When we returned to the hotel, Sanjaya, my friend from England who had come to video the event, suggested we celebrate my success by taking the camels we never got to ride back out to the Pyramids. In theory it was a great idea. However, once we were atop the desert animals, Sanjaya’s camel tripped on something and spooked Bipin’s young camel which began bucking like a bronco. It would have been quite comical if Bipin hadn’t been on the camel, holding on for dear life. In the meantime, my camel got frightened and took off on a gallop, which was surprising to me since I didn’t know camels could actually run. The frantic guide wasn’t much help since he was screaming at us in Arabic, and by the time the camel rodeo was over, Bipin was on the ground but miraculously unscathed. The harried guide traded Bipin’s camel for a horse and we eventually made it across the sand dunes in one piece. When we dismounted at the Pyramids, an attendant invited us to climb up a couple levels of stones to get a better view.
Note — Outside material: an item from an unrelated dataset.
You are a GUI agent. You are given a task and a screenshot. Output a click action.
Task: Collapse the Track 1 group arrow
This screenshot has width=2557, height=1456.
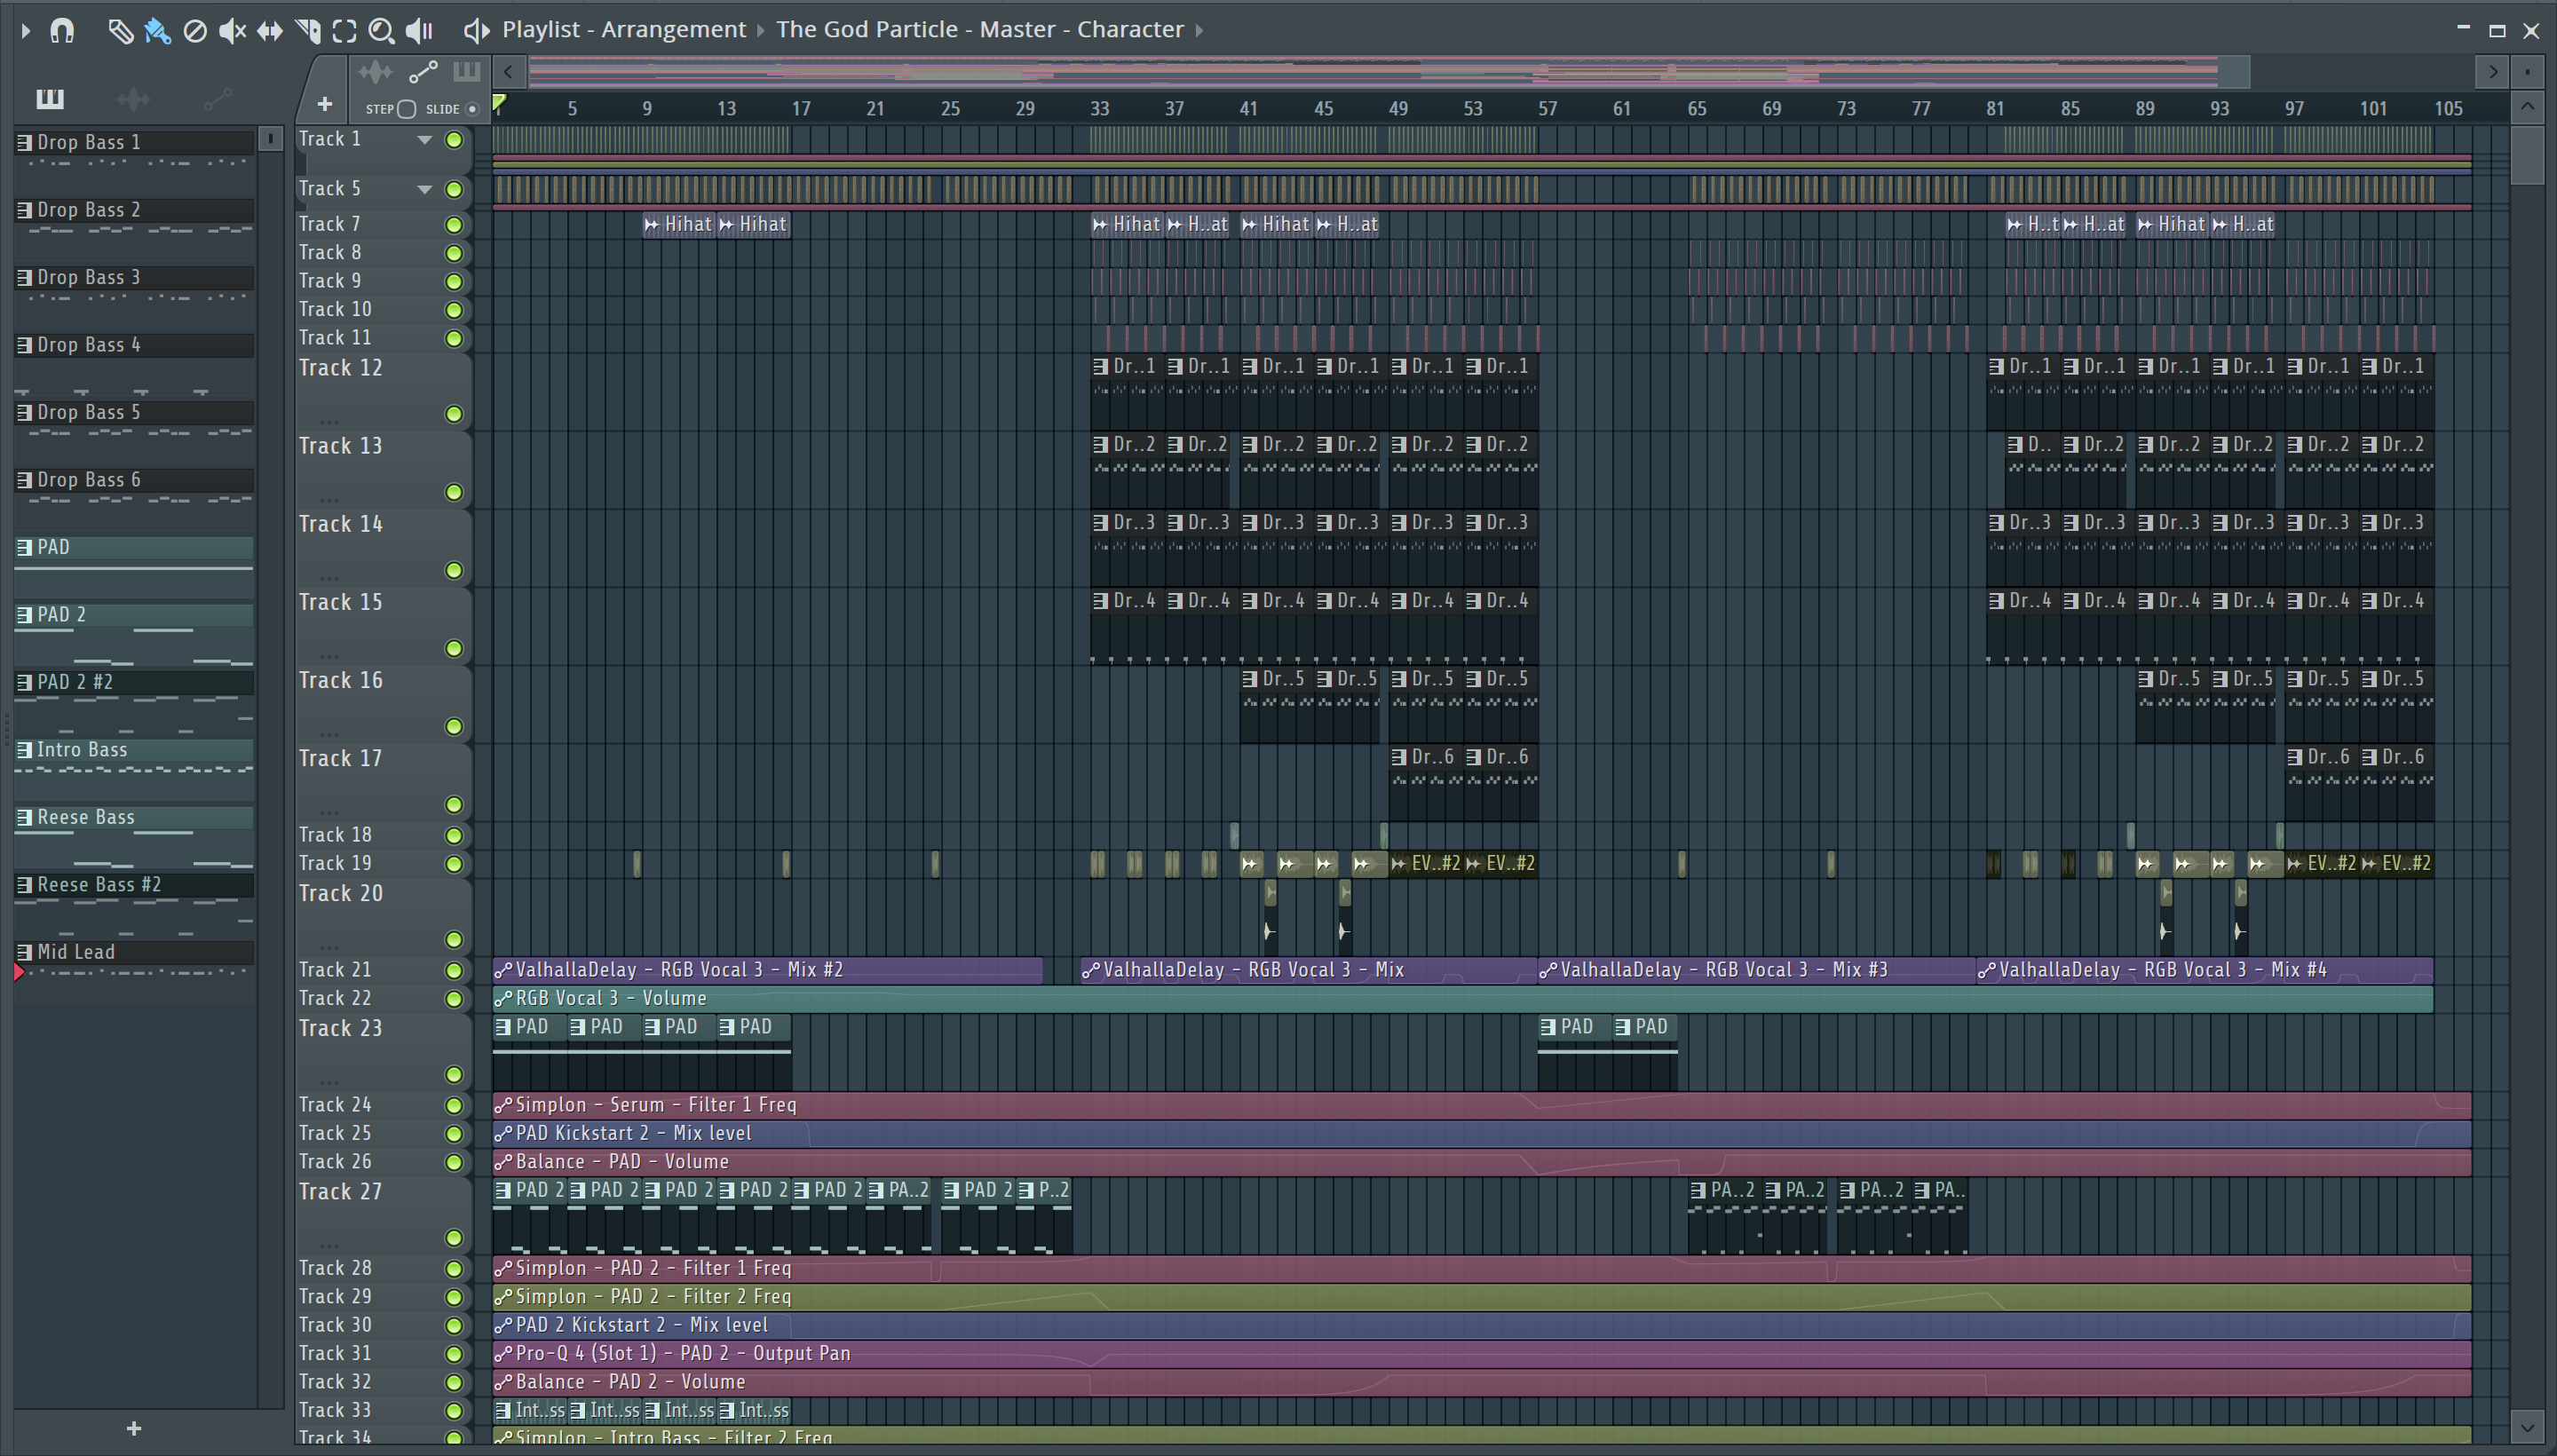point(425,140)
Touching the solid limestone blocks sent me into another world. All I could think about was Alberto’s nephew’s record. Eleven minutes is an incredible time. Could someone really climb up and down that fast? My legs were a bit tired, but should I try it anyway? And what about the police? Suddenly, I felt a firm hand on my shoulder. Intuiting my inner struggle, Sanjaya looked at me with sincere concern and said, “Come on, old boy, let’s go. You’ve had enough adventure for one day.” And then the three of us got back on our horse and camels and rode off into the magnificent Egyptian sunset.